Девочка задумалась, опустив голову в мелких пыльных косицах, перехваченных цветными резинками. Стряхнув пепел щелчком, затянулась снова.
– Нам плакать нельзя: не прокормимся. Говорю – не понимает… Завтра ей отнесу, когда заработаю, – решила Алина, выпустив дым вниз, в бетонный пол, и сплюнув. – Чебуреков куплю, она любит. Ждёт их наверно… А если меня какой-нибудь козёл опять далеко увезёт и в степь выкинет, тогда послезавтра… Я больная стала, сырая, мать не знает… Убьют меня за это! В степи. Скоро.
Она поднялась с ведра, пахнущая пылью, болезнью, ветром, растоптала окурок и ушла, не попрощавшись. А Порфирий, которого занесло в подвал без всякой еды, а только со Словом, не знал теперь, что говорить. Душа его здесь отупела внезапно. И разум молчал: работа в нём застопорилась. «Будьте как дети», думал Порфирий, а дальше не понимал.

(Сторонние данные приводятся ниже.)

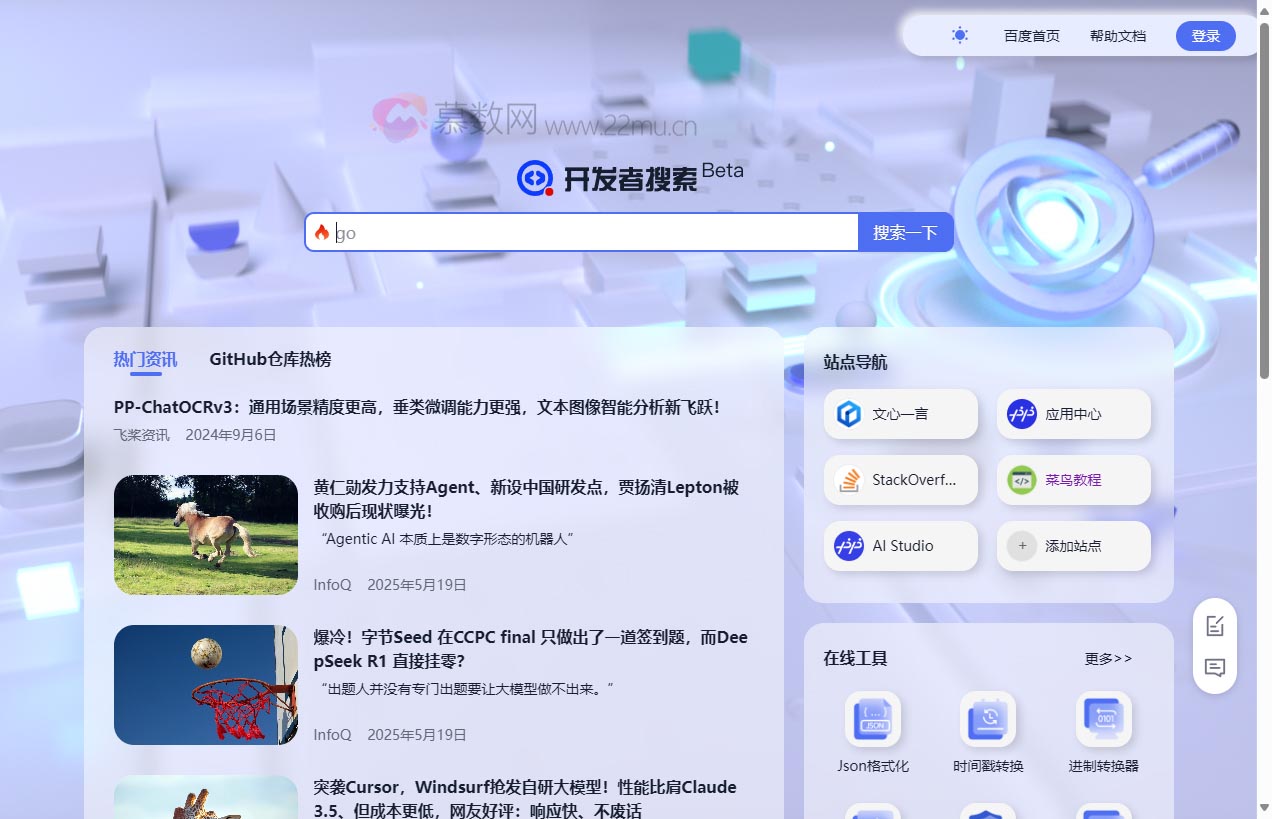The height and width of the screenshot is (819, 1272).
Task: Launch the Json格式化 tool
Action: [873, 719]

Поев, чуханы осоловели и ослабли совсем. Они разбрелись по тёмным своим углам. Иные и вовсе – отползали на четвереньках, ложились на картонные подстилки, укрывались тряпьём. Лишь долговязый подросток в ондатровой шапке уже лежал на толстом одеяле, под старою шубой. Он обнимал маленького, прижимая к себе обеими руками.
Порфирий шагнул к ним, потом присел.
– Идём со мной, – сказал он маленькому с печалью и потянул его за руку. – Где родители твои?
– Нигде!
Малыш выдернул руку и захныкал вдруг, прячась под шубу:
– Нигде!.. Чего надо? Пристал… Нигде!
Подросток тем временем приподнялся, он шарил рукою по бетонному полу, рядом с одеялом.
– А ну, вали отсюда! – ломко прокричал он, замахиваясь на Порфирия гвоздодёром, и крупные глаза его сделались белыми.
Из глубины огромного подземного цеха, уходящего наклонно под металлический лестничный пролёт, слабо пахнуло трупом – не погребённым, иссохшим. И круглые дежурные часы высоко над дверьми вдруг ожили под слоем пыли. Они, огромные, застучали в полумраке оглушительно.